─── Information given

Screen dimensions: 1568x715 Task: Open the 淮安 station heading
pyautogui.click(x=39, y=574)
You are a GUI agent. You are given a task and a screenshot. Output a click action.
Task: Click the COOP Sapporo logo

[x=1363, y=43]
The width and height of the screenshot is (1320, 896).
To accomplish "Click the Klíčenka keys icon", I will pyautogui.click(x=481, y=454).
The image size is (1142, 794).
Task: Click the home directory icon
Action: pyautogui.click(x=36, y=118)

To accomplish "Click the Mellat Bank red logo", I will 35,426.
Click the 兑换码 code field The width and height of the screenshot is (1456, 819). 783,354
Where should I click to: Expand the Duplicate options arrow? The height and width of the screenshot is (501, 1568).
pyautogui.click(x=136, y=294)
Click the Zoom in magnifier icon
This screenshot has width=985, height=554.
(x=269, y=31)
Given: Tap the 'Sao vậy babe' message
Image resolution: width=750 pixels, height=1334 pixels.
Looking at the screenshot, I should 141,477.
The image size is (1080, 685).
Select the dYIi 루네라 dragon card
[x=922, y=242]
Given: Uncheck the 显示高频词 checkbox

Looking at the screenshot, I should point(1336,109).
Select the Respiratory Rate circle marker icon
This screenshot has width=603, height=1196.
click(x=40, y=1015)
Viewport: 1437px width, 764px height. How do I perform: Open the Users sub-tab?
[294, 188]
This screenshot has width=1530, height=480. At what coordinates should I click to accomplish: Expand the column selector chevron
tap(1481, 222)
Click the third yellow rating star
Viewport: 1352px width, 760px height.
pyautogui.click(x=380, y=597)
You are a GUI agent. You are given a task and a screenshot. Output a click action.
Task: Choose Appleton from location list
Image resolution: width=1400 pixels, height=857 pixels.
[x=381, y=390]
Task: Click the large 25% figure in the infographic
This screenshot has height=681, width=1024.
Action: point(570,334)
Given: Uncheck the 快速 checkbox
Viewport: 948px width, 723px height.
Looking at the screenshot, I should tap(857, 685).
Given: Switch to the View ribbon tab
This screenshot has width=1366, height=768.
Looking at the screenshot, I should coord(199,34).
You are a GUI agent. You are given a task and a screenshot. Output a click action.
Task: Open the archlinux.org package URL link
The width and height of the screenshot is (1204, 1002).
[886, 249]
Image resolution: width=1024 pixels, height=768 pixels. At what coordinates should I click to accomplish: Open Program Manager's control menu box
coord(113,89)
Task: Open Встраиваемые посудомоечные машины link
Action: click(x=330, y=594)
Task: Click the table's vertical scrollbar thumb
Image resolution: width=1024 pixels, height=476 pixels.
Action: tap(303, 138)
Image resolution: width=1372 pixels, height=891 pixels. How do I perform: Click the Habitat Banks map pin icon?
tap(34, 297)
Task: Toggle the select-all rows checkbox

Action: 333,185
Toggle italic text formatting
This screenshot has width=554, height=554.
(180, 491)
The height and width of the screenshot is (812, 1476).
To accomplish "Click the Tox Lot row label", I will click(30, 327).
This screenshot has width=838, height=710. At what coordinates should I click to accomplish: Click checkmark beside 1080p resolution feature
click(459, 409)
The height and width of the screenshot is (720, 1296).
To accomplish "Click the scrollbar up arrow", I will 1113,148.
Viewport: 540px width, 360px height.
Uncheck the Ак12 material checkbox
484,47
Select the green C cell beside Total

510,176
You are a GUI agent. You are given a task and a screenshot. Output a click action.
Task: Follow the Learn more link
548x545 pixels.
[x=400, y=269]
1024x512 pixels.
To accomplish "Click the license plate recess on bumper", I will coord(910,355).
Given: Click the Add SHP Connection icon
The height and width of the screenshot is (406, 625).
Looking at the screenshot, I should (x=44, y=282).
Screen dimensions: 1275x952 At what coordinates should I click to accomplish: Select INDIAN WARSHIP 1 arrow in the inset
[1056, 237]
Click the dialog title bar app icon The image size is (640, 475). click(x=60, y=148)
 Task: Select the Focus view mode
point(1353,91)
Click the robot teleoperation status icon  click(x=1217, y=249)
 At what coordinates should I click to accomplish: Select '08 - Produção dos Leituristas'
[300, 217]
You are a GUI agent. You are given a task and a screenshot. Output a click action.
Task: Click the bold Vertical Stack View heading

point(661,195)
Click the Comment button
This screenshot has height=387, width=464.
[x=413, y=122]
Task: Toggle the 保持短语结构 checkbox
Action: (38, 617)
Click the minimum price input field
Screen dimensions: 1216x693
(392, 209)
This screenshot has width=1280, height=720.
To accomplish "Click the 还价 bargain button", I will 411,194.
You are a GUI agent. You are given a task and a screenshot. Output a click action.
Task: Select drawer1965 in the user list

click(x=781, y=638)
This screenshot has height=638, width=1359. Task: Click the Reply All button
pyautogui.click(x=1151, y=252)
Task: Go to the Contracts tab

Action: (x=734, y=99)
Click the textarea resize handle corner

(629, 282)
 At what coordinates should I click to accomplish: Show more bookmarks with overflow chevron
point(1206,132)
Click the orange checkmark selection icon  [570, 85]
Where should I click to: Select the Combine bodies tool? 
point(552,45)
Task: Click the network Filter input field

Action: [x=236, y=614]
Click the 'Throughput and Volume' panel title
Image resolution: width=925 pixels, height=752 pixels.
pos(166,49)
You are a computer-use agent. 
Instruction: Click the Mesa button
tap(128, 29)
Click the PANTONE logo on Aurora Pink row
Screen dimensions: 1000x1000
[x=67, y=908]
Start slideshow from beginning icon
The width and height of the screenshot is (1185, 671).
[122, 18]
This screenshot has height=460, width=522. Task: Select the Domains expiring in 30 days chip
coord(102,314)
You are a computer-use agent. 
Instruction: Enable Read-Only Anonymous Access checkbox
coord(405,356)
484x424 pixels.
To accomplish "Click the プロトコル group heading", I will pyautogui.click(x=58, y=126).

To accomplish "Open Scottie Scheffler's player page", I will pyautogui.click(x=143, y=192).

──────

● **Exercise directions**: Quote the data above from the line containing "This screenshot has height=681, width=1024." to the line containing "Given: Switch to the View ribbon tab", inclusive, and stop.

● **Your response**:
This screenshot has height=681, width=1024.
Action: point(570,334)
Given: Uncheck the 快速 checkbox
Viewport: 948px width, 723px height.
Looking at the screenshot, I should tap(857, 685).
Given: Switch to the View ribbon tab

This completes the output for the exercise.